*What to do*: Tally the lines below that include the string "comment". Reply with the total only.

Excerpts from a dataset
+++

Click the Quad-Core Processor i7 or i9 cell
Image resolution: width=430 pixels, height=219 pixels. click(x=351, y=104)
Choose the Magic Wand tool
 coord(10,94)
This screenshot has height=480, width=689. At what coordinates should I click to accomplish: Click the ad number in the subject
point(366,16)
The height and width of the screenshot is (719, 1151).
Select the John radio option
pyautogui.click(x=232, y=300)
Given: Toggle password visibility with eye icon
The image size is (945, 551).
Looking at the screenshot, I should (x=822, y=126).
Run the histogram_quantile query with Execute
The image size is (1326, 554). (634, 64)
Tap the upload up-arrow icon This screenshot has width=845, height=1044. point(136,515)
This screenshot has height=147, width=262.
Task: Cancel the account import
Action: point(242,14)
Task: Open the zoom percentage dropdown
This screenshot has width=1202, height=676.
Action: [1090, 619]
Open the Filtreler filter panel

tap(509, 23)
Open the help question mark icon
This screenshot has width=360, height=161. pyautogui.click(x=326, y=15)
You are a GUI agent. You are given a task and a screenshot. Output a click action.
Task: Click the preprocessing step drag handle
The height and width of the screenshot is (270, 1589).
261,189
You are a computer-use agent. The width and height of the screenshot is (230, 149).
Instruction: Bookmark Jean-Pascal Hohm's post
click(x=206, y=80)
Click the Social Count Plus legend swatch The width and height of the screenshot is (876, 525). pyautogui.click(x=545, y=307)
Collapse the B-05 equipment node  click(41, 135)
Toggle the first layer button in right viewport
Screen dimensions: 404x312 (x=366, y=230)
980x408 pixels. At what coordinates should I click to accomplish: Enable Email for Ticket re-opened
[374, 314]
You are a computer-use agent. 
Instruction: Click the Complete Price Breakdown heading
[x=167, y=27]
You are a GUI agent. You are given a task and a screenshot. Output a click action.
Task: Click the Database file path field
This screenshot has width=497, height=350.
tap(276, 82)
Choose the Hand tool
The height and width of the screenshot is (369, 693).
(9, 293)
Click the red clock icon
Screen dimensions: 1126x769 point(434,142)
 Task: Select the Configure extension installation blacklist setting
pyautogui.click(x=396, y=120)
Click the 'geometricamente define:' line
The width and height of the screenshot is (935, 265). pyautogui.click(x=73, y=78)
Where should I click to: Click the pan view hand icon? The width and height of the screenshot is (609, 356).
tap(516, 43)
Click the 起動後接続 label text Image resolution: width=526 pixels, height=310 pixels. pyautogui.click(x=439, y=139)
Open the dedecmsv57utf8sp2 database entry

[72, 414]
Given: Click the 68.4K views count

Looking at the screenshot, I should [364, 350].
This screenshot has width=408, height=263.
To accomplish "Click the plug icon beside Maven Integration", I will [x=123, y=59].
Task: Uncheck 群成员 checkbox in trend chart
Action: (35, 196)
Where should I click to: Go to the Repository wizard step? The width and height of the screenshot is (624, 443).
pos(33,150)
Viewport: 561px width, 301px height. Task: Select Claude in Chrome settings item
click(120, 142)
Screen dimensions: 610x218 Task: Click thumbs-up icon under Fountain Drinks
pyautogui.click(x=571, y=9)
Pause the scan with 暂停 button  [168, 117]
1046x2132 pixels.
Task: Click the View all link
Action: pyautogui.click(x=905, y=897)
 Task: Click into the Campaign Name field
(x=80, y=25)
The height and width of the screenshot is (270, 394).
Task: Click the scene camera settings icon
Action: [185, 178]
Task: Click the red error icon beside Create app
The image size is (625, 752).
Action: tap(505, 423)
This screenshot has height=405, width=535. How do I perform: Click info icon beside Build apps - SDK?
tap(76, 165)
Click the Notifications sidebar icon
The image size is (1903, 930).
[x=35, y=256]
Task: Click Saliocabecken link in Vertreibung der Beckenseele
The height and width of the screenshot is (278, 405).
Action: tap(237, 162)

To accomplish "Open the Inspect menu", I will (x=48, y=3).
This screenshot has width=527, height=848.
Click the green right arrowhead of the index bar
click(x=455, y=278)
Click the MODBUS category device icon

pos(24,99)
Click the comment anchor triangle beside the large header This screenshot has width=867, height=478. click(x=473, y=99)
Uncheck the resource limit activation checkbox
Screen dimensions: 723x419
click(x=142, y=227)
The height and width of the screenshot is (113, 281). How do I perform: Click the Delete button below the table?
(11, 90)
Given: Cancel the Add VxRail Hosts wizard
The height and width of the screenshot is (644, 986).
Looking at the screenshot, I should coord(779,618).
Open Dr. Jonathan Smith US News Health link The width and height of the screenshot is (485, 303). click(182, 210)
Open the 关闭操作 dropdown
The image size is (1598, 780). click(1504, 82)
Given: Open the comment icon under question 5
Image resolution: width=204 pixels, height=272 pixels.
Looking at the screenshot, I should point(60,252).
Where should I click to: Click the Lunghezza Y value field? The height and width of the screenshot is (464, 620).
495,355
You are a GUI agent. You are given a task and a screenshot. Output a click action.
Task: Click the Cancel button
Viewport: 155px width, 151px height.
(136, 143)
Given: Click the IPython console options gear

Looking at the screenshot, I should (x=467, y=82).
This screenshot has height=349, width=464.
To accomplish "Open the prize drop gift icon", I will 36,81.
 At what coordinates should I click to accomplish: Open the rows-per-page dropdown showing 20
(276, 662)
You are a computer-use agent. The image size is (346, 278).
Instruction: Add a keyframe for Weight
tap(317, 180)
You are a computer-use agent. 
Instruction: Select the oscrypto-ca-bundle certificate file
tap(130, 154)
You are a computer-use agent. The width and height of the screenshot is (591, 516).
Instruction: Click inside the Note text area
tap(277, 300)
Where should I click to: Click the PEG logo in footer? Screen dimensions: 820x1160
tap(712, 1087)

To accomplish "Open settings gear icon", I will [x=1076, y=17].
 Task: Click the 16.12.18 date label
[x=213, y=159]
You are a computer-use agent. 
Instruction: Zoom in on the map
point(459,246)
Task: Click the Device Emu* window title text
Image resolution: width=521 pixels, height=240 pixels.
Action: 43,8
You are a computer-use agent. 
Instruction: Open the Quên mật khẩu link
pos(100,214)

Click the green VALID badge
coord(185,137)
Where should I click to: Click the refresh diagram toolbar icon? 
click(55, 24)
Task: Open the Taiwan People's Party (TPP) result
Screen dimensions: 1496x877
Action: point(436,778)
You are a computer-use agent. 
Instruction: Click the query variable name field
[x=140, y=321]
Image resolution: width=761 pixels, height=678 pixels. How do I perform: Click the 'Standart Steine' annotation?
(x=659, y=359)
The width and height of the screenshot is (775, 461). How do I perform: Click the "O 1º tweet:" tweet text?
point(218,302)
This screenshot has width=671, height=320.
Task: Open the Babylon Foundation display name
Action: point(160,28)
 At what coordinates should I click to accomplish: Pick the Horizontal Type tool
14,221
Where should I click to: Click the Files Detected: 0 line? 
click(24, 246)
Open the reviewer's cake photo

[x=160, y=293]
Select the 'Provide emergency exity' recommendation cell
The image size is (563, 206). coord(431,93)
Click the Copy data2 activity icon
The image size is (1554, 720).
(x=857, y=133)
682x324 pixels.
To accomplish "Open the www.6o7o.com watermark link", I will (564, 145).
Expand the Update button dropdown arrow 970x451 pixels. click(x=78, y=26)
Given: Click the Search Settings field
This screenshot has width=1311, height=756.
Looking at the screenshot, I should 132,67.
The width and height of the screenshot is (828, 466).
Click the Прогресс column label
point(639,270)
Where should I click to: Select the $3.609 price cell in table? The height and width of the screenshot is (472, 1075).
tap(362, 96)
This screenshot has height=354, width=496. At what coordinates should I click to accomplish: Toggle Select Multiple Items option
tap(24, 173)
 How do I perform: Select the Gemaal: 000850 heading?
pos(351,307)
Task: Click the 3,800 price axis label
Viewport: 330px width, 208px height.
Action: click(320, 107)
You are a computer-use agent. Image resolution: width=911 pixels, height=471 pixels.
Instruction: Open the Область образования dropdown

+++

*Result for this task*: 2